3. Figure 3 shows another friction (or geared) roller contacting the hub. A beam rests on the top of it. Same questions.
As the beam rolls forward a distance of 3 on the green axle, the wheel rolls forward 13. The wheel moves 13/3 as fast as F. Now you see why we use a beam or geared rack to apply the force, for a rope or string would go slack if the cart moved faster than F.
None of these give motion in a direction opposite to F.
4. Now, can you devise a mechanical cart that will travel opposite to the direction of the applied force, slower than the agent applying that force moves?
Many mechanisms can be invented to go opposite to the direction of the applied force. Perhaps the simplest is a wheel and axle with the axle resting on two parallel rails. Now wrap a string around the wheel so it exits at the lower rim of the wheel. Pull the string and the wheel rolls in the opposiste direction that you are pulling.
This one (4) moves the wheel slower than the agent applying the force F, and in the opposite direction, as required.
5. Now, can you devise a mechanical cart that will travel opposite to the direction of the applied force, faster than the agent applying that force moves?
I don't have a picture of this one yet. Still time to submit your own designs.
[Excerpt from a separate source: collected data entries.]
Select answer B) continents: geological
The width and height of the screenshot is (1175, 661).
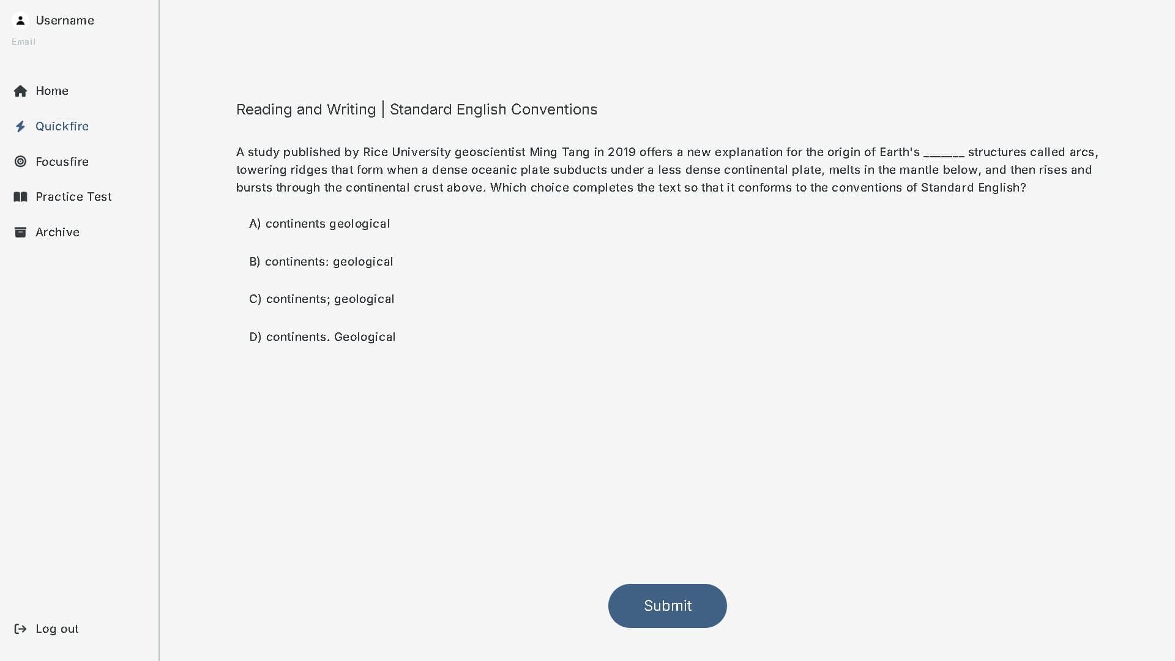tap(321, 262)

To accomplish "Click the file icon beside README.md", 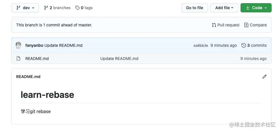I will (18, 59).
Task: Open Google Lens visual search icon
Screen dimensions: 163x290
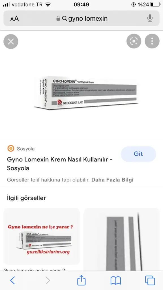Action: pyautogui.click(x=134, y=41)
This electrical network contains five equal resistors and one resistor that differs markedly from the others. How can you identify the different resistor by using only an standard ohm meter with the fewest measurements? What is the minimum necessary number of measurements in the worst case? In the best case (if you were lucky)? You may not disconnect, short out or unsolder the resistors. You may not connect anything other than a standard ohm meter. Describe your method and reasoning. The four junctions are labeled for convenience.
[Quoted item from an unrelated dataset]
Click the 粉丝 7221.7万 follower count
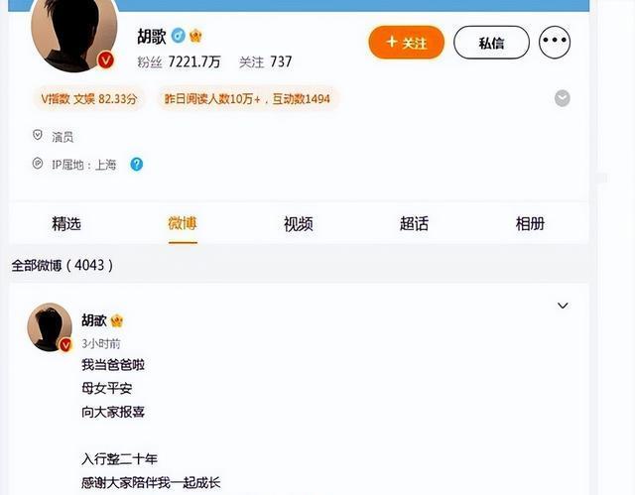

John Denker was the first to send me a detailed solution for this problem, which you can read here. John, a master of "overkill", takes it beyond the original question. There is a bit of "handwaving" in step 9, however.
Four ohmmeter measurements are required, no more. However, you will sometimes "get lucky" and find the oddball with only three measurements.
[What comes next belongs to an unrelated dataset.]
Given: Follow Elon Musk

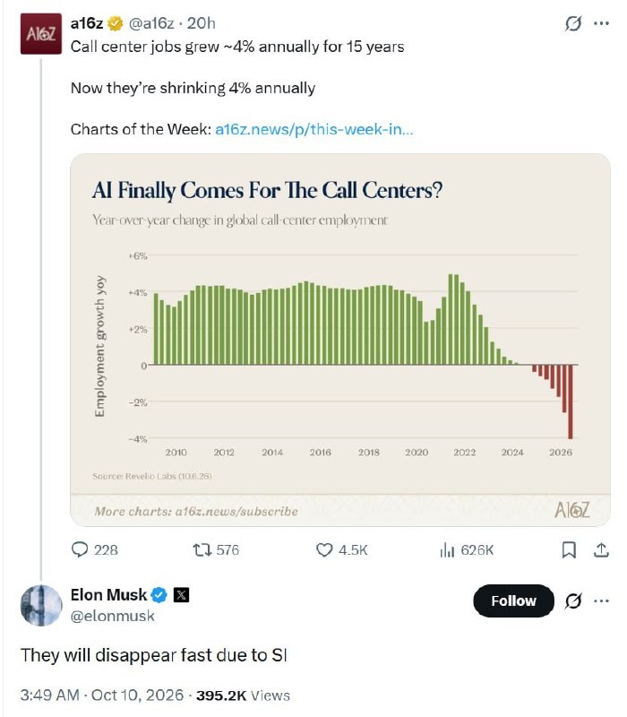Looking at the screenshot, I should tap(513, 600).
This problem was sent to me over ten years ago by a student in Pakistan who said it had been a homework assignment in his physics class. I have not seen the problem elsewhere. At that time I think we solved it. In the meantime I forgot my solution, but fortunately did recall the problem itself.
Twelve identical resistors of resistance r are soldered together in a cubic network.
(a) What is the resistance measured with an ohmmeter between A and C?
(b) What is the resistance between A and B?
(c) What is the resistance between A and D?
Give all answers in terms of r.
(a) The resistance between A and C is (3/4)r.
Draw a square with corners ABCH. Draw a smaller square within it labeled FEDG. Connect AF, BE, CD, HG. Something like this:
A_______B \ /  \___/   F E   ___   /G D\  /_____\ H CWe've squashed the cube onto a plane without disturbing the topology of the network. This makes it easier to deal with this conceptually.
To find the resistance AC the ohmmeter puts a current between them. Call it I.
Let the individual resisance values be r.
The symmetry tells us that BE and GH have no current. Remove them. Now we have three parallel branches between BC.
One branch, ABC has resistance 2r. So does the branch AHC.
The remaining branch has FED in parallel with FGD. It's resistance is r.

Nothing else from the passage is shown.